Mengeksplorasi tema-tema kurungan dan pengadaptasian, Laporan Kepada Akademi dapat dikatakan sebagai karya avant-garde yang berasal dari ketertarikan Kafka terhadap batas-batas kemanusiaan dan sisi kebinatangan, mengeksplorasi absurditas dan pertanyaan-pertanyaan mengenai eksistensi dan masyarakat.

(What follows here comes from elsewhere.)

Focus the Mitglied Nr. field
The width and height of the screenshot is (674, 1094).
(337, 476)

Imajinasi ulang oleh Ibed dan Kalanari Theatre Movement ini berakar pada sebuah meja makan: makanan yang menjadi kebutuhan dasar di mana politik bermula, panggung tempat aktor bercerita, dan ruang yang menayangkan biografi pribadi para tokoh utama – yang berasal dari dua kelompok etnis yang berbeda. Panggung ini juga berfungsi sebagai ruang di mana penonton dapat berpartisipasi dalam pertunjukan, meniru sebagai anggota akademi yang mewakili kekuatan dalam masyarakat.

Menghubungkan tujuan fungsional dan estetika, pertunjukan ini juga ditampilkan dalam bahasa isyarat – dengan demikian mengekspresikan hal-hal yang berkaitan dengan adat istiadat: tindakan pemahaman persepsi antara yang dimanusiakan dan yang tidak dimanusiakan, rasa hormat dan rasa tidak hormat, tema-tema yang berhubungan dengan yang Liyan, dari diskriminasi hingga konflik antar etnis.

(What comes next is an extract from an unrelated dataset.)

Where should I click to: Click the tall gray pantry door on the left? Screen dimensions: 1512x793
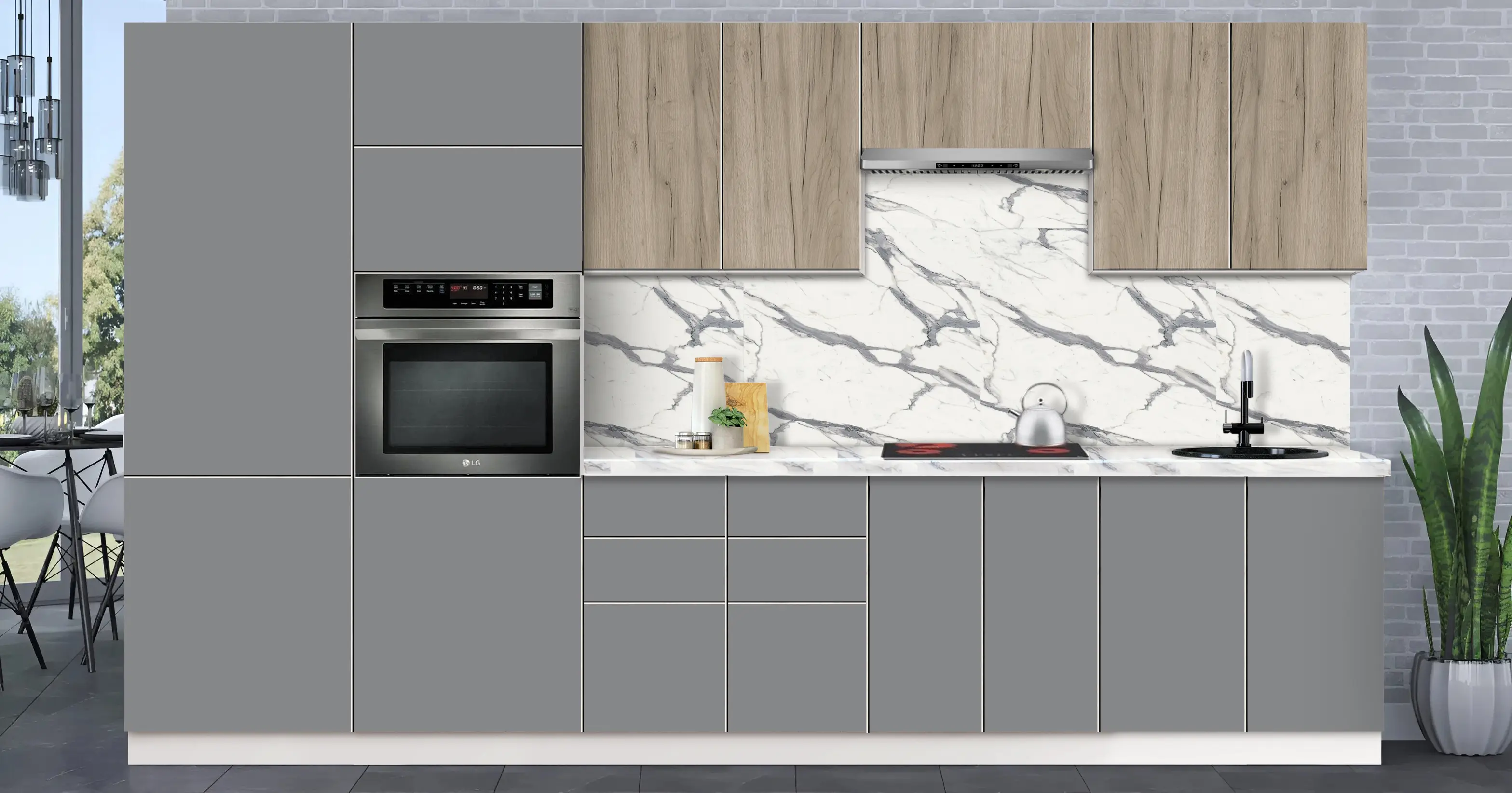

Sebuah percobaan Ibed menyampaikan, saat berhadapan dengan cerita Ein Bericht für eine
Akademie karya Kafka, ia tidak mempunyai keinginan mengadaptasinya ke dalam ruang dan waktu Indonesia—sebuah strategi yang jamak dalam sejarah teater Indonesia ketika berhadapan dengan teks berbahasa asing. “Namun, saya tak ingin membiarkannya begitu saja. Saya ingin menjadikannya kontekstual dalam ruang dan waktu Indonesia tanpa harus mengadaptasinya,” ujarnya. Sang penulis lakon kemudian melakukan percobaan, mulai dari aktor yang paling lama bekerja dengannya di Kalanari, yakni Andika Ananda. Andika
memiliki biografi unik sebagai keturunan orang Rote yang diadopsi keluarga Jawa.

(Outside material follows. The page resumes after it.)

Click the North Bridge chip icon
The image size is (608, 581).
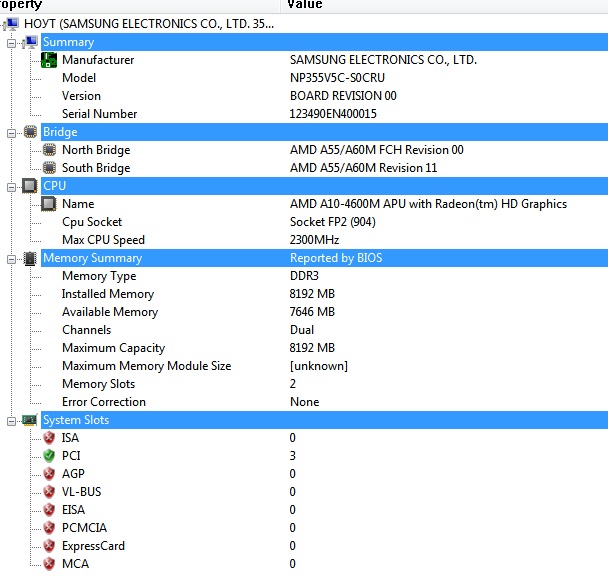coord(49,150)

Percobaan menyandingkan biografi Andika dengan riwayat hidup Rodpeter dalam cerita Kafka adalah penemuan paralelisme dan perluasan spektrum narasi yang silih berganti, terutama melalui jalur pendidikan, agama, politik, dan etnisitas. Lalu, Ibed mencoba menyandingkan dan membandingkannya dengan riwayat Falentina Bengan Ola dari Adonara yang memiliki persentuhan dengan Yogyakarta (Jawa) melalui proses pendidikan. Hasilnya, spektrum narasi meluas dan menjalar melalui jalur pendidikan, etnisitas, politik, gender, dan standar kecantikan.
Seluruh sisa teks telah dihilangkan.